Django Asül: Wo es in Richtung Drohungen geht, ist das für mich kein Thema für Satire. Und zweitens ist diese Denkrichtung so diffus, dass sie für mich wenig hergibt. Mich interessieren mehr die inneren Widersprüche beim Reden und Agieren der Mächtigen.
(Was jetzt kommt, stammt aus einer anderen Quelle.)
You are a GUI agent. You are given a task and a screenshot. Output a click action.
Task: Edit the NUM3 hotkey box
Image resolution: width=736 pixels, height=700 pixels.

Gab’s 2021 was richtig Tolles?
Django Asül: Mei, toll ... Privat hätte ich nie damit gerechnet, dass ich mit so viel Freizeit so viel anfangen kann. Das zeigt mir, dass mein soziales Umfeld in Hengersberg wunderbar funktioniert. Was auf alle Fälle nicht toll ist: Zu sehen, dass viele Kolleginnen und Kollegen, die noch nicht 25 Jahre im Geschäft sind, inzwischen aus dem letzten Loch pfeifen – das tut schon weh.

Was wird besser 2022?
Django Asül: Oh wei! Es bleibt die Hoffnung, dass dieses neue Medikament gut wirkt. Ansonsten kann man als Bürger nur schauen, dass man selber vernünftig agiert und sich nicht auf nächstbeste Kreuzfahrtschiff stürzt.

... oder beim FC Bayern ins Training geht . . .
Django Asül: Der Vorteil beim FC Bayern ist ja: Der Vorsprung ist so groß, selbst wenn die mal 14 Tage nicht trainieren – dann wär das auch fast Wurscht.